CPU backend (M = 100M worlds):
| Contract | P̂ (%) | Naive (%) | Adjustment (pp) | Wall time (s) | Throughput (M worlds/s) |
|---|---|---|---|---|---|
| US invades ∧ Regime falls ∧ No nuclear deal | 3.7218 | 2.8495 | +0.872 | 45.086 | 2.2 |
| Iran nuke ∧ NPT withdrawal ∧ No US invasion | 0.3345 | 0.3282 | +0.006 | 45.320 | 2.2 |
| Full de-escalation: nuclear deal ∧ Hormuz normal ∧ No invasion | 14.9613 | 12.4339 | +2.527 | 45.002 | 2.2 |
| Regional war: invasion ∧ Hormuz disrupted ∧ Kharg Island lost | 4.0766 | 2.1220 | +1.955 | 45.044 | 2.2 |
GPU backend (M = 1B worlds, NVIDIA L4):
| Contract | P̂ (%) | Naive (%) | Adjustment (pp) | Wall time (s) | Throughput (M worlds/s) |
|---|---|---|---|---|---|
| US invades ∧ Regime falls ∧ No nuclear deal | 3.7214 | 2.8495 | +0.872 | 36.389 | 27.5 |
| Iran nuke ∧ NPT withdrawal ∧ No US invasion | 0.3346 | 0.3282 | +0.007 | 35.946 | 27.8 |
| Full de-escalation: nuclear deal ∧ Hormuz normal ∧ No invasion | 14.9565 | 12.4339 | +2.523 | 35.863 | 27.9 |
| Regional war: invasion ∧ Hormuz disrupted ∧ Kharg Island lost | 4.0787 | 2.1220 | +1.957 | 35.982 | 27.8 |
On GPU, JAX achieves ~27.8 M worlds/s across all four contracts — about 4× slower than the CUDA kernel on the same hardware. On CPU, JAX at 2.2 M worlds/s is faster than the serial baseline (0.64 M worlds/s).
Profiling
Figure 4: CUDA runtime breakdown from Nsight Systems (M = 100M worlds).
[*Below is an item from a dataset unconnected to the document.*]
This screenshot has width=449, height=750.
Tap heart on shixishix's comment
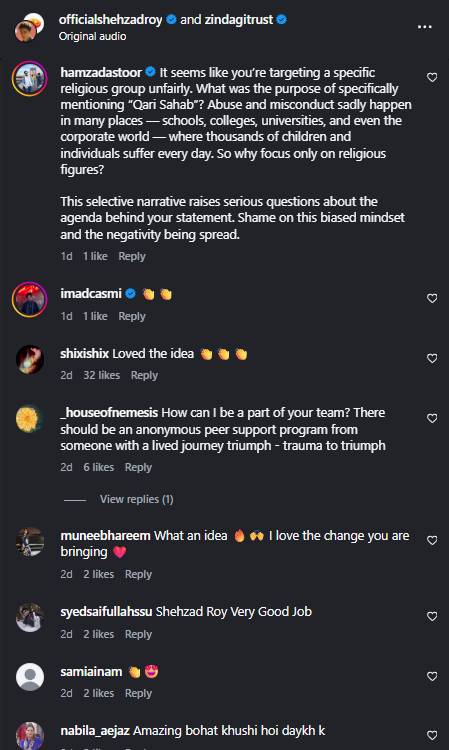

Nsight Systems shows that 89.2% of GPU time is spent in mc_kernel (857ms) and 10.8% in cudaMemcpyToSymbol (104ms) — that's the one-time upload of the Cholesky factor to constant memory. The kernel is fully compute-bound.
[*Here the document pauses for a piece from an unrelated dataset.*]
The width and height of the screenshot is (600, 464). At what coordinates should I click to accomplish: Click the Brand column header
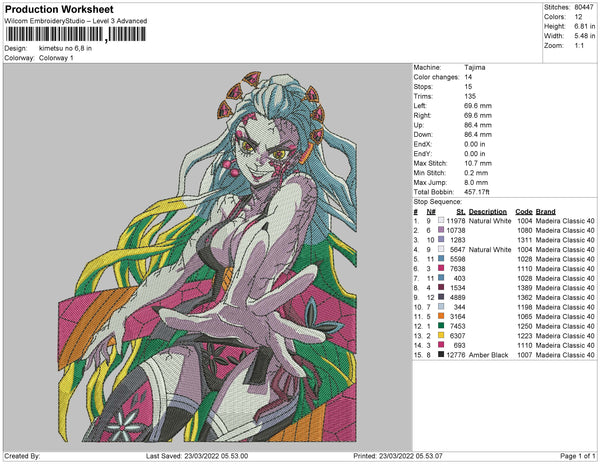[546, 211]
Figure 5: Peak throughput across all five implementations (log scale).
Conclusion
This project implemented a correlated Monte Carlo contract pricer across five parallel programming models, using real Polymarket data for 33 Iran/Middle East geopolitical events. The simulation is embarrassingly parallel by nature since each world is independent, so it's really nice for testing parallel code.
The key finding from the simulation is that the correlated probability of the target contract (US invades Iran ∧ Iranian regime falls ∧ no nuclear deal) is 3.72% — meaningfully higher than the naive independent estimate of 2.85%, a +0.87 pp adjustment driven by the positive correlation between a US invasion and Iranian regime change.
And also we're doomed because everyone's addicted to sports betting, bye.